303 Race Relations - Good and Bad: The Oak Ridge History
History | Registration opens 8/5/25 9:00 AM EDT
The “secret history” of African Americans in the Oak Ridge area, well before and after it was first called the Secret City, will be presented in this course. You will learn compelling stories about enslaved and free Black individuals and a Black Civil War veteran who lived in Robertsville; what life was like for Black adults and later their children who lived under Jim Crow segregation laws for 20 years during and after the Manhattan Project; how Black and white Oak Ridgers collaborated to desegregate the first two public schools in the Southeast and a cafeteria, lunch counter, barbershop, laundromat, and swimming pool; how housing for Black people has improved (from hutments to Scarboro houses to homes in integrated neighborhoods), as well as have job opportunities (from common laborer to engineer, scientist, government executive, business owner, and professional sports athlete or coach).
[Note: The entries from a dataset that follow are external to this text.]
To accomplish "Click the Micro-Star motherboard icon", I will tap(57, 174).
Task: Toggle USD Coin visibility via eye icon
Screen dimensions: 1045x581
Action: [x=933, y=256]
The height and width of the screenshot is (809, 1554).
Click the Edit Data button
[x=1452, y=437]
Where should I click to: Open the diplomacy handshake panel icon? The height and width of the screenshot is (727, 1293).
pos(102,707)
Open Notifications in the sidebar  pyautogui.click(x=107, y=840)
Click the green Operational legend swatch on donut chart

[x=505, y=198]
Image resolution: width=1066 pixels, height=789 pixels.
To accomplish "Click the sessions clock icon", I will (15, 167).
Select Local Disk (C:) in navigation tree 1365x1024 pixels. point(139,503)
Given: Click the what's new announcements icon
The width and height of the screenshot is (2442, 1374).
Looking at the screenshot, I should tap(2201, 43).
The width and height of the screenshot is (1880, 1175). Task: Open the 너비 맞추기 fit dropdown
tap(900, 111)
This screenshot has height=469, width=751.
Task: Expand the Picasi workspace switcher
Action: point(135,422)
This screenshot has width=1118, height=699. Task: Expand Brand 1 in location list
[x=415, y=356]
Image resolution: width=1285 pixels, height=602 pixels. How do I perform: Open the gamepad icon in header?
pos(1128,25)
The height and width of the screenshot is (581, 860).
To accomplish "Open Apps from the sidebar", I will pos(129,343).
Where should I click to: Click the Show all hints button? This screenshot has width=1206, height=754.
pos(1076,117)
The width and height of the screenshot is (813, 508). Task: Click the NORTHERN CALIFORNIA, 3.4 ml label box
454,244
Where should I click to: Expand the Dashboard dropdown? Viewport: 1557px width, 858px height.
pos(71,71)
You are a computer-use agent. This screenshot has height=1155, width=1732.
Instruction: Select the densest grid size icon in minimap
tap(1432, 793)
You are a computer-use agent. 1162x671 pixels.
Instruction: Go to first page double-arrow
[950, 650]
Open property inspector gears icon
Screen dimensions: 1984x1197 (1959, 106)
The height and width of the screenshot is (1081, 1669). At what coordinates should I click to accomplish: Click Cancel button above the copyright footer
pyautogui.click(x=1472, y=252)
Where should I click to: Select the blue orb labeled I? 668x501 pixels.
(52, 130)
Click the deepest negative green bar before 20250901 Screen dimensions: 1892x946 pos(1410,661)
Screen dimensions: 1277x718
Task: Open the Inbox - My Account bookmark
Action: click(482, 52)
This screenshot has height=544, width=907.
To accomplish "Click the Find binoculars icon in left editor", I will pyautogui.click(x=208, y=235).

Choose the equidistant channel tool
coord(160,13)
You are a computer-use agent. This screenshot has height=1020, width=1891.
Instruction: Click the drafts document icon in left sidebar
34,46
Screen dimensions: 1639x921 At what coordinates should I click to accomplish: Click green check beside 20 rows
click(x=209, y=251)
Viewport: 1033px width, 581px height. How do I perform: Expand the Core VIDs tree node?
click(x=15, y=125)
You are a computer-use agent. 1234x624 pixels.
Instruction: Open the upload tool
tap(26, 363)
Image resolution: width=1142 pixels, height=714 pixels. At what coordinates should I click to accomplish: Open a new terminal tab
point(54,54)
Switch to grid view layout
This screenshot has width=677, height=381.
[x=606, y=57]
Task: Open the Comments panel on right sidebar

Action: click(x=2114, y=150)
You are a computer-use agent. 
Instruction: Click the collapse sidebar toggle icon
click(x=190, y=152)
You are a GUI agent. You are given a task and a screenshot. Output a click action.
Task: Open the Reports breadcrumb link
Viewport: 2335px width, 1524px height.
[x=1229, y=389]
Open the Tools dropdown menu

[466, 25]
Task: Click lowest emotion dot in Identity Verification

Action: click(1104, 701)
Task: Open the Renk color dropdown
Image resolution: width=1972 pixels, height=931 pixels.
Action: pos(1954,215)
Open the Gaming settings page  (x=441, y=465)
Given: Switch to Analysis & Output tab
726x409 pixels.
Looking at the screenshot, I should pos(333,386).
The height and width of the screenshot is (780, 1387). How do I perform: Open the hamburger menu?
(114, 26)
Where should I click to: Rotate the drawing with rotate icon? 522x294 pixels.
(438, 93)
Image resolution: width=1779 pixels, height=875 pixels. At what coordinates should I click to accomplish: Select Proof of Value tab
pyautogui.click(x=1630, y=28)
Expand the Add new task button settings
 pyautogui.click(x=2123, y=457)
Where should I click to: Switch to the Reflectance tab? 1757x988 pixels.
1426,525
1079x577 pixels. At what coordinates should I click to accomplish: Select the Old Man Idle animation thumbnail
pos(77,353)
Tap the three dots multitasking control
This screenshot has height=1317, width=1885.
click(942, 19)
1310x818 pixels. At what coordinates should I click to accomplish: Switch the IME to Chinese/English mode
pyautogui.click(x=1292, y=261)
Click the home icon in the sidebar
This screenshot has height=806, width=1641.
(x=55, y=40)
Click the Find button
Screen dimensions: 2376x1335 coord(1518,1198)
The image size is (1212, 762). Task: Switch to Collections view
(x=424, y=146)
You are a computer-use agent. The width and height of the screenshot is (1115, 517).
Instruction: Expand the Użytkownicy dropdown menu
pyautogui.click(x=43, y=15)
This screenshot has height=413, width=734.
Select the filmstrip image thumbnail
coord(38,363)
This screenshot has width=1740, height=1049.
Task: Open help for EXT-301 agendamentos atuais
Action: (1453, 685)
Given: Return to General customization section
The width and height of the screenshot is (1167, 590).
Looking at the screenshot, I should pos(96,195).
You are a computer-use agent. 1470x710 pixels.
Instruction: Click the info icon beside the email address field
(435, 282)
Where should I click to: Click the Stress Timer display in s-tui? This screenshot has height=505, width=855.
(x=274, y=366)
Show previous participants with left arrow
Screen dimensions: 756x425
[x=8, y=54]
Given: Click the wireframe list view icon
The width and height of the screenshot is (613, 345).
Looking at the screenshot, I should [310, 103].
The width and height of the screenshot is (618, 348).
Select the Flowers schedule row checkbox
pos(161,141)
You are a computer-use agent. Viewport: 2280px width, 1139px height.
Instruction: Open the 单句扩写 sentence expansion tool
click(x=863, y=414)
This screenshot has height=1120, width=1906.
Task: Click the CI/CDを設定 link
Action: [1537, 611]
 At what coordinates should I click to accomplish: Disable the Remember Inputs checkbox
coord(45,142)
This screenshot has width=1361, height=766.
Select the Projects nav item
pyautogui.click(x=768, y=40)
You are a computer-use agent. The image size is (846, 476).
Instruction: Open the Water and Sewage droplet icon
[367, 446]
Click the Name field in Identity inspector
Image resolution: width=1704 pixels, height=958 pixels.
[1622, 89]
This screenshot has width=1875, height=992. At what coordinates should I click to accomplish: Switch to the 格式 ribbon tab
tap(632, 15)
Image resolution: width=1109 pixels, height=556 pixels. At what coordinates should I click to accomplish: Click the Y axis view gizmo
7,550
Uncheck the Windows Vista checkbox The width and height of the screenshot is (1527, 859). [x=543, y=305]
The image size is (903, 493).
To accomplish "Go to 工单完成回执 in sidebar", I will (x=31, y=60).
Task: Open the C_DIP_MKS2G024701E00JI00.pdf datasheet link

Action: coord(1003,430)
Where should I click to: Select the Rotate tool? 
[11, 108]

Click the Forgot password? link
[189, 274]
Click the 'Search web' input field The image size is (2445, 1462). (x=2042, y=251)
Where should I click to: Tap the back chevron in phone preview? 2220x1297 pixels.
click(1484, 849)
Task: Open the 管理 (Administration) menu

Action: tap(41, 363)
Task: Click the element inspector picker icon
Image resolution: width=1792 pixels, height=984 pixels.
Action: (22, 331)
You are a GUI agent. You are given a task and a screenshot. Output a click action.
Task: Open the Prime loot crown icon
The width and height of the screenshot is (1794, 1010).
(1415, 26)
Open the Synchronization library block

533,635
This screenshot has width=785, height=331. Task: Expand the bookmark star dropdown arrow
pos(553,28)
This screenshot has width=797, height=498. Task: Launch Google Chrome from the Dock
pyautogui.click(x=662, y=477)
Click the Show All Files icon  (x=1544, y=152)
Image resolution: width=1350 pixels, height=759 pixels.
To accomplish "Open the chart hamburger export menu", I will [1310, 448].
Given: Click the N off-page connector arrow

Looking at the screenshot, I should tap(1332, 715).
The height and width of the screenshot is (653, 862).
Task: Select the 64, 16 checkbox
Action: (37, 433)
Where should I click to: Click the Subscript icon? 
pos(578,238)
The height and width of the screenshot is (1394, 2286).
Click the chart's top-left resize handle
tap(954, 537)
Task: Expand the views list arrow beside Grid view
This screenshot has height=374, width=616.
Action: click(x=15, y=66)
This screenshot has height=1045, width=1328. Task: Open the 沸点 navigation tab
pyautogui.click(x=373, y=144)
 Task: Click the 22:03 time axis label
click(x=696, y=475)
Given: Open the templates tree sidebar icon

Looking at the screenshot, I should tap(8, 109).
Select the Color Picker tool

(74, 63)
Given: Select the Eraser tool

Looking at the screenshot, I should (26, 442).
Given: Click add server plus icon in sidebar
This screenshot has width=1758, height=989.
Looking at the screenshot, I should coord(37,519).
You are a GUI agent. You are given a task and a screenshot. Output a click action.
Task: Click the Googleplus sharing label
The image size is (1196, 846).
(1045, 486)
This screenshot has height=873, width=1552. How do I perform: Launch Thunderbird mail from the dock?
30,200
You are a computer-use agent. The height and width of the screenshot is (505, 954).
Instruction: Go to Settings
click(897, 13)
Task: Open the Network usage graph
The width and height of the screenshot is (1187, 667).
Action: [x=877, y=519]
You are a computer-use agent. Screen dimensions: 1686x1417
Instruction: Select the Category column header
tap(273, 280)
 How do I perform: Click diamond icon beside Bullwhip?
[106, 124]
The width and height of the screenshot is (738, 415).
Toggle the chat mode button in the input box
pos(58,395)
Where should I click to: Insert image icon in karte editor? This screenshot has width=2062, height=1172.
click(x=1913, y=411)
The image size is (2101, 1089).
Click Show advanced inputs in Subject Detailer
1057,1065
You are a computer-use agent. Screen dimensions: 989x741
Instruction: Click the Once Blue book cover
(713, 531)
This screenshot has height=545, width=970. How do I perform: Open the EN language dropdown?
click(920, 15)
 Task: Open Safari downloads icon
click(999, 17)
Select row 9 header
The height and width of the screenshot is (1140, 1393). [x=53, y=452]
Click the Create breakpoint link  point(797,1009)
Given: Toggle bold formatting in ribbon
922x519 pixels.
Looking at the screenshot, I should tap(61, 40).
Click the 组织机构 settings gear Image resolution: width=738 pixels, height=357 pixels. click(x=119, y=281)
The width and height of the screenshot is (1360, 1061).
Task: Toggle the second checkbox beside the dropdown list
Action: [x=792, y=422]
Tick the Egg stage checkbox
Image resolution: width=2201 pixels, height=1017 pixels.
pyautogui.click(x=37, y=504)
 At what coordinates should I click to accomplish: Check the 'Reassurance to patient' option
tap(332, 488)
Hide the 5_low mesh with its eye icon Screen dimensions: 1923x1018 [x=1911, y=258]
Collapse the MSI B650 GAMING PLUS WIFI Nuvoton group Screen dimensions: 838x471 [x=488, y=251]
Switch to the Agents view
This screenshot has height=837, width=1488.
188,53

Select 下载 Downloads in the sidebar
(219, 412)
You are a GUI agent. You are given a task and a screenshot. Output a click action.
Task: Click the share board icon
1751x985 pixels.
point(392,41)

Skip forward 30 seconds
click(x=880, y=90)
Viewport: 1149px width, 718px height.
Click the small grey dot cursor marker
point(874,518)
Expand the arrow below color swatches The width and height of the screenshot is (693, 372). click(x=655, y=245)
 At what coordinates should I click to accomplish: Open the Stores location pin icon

The course will include stories of progress and pushback in Oak Ridge up to the present after civil rights laws were passed in the 1960s.
Carolyn Krause
Carolyn Krause is a volunteer journalist for The Oak Ridger and writer of many articles for the newspaper's Historically Speaking column. A native of Pittsburgh, PA, she is the former editor of the Oak Ridge National Review, a science magazine. She has a MA in journalism from Northwestern University, where she specialized in science writing. She is a member of the Friends of ORNL and ORICL boards of directors. She has previously taught ORICL courses on Peru (Machu Picchu), Ecuador (Galapagos Islands), Australia, and New Zealand, "the cost of racism", and "Unsung Scientific Heroes in 20th Century Oak Ridge History."
Ruby Miller
Ruby Miller is a native of Spartanburg, SC. In 1968, after graduating from Livingstone College in Salisbury, NC, she was recruited by Union Carbide Nuclear Division to work at their Oak Ridge facilities. She held several positions, including associate director of Public Relations and manager of Small Business Programs for Martin Marietta Energy Systems (MMES). In 1990, Ruby left MMES to open a State Farm Insurance agency, which she owned and managed until July 2024. She taught part-time in the College of Communications at the University of Tennessee. She is the past president of the Oak Ridge Breakfast Rotary Club and serves on the ORICL board of directors.
Ray Smith
Ray Smith is an Oak Ridge City Historian, Tennessee Historical Commissioner, and retired Y-12 Historian with 48 years’ experience living and working in Oak Ridge. He has authored 18 books of “Historically Speaking” newspaper columns published over the last 13 years. Ray has published ten books of local nature photographs and produced a 40-image photographic show. He has produced 12 documentary films. Ray routinely leads tours of Oak Ridge and presents Oak Ridge history lectures an average of 40 times per year at conferences, schools, senior living centers, technical societies, historical groups, and festivals. Ray has taught several ORICL classes on Oak Ridge history and the Manhattan Project National Historical Park.
Katatra Vasquez
Katatra Vasquez is an award-winning author of children's books, environmental scientist, and heritage preservationist passionate about revealing the contributions of the historically unknown or overshadowed people in American history. A Dayton, OH, native and graduate of Tuskegee University, Katatra has lived in Oak Ridge for more than 20 years. She has safeguarded America's historic and cultural resources through her federal work. She is the founder of Atomic Hope, a heritage education and experiential tourism company.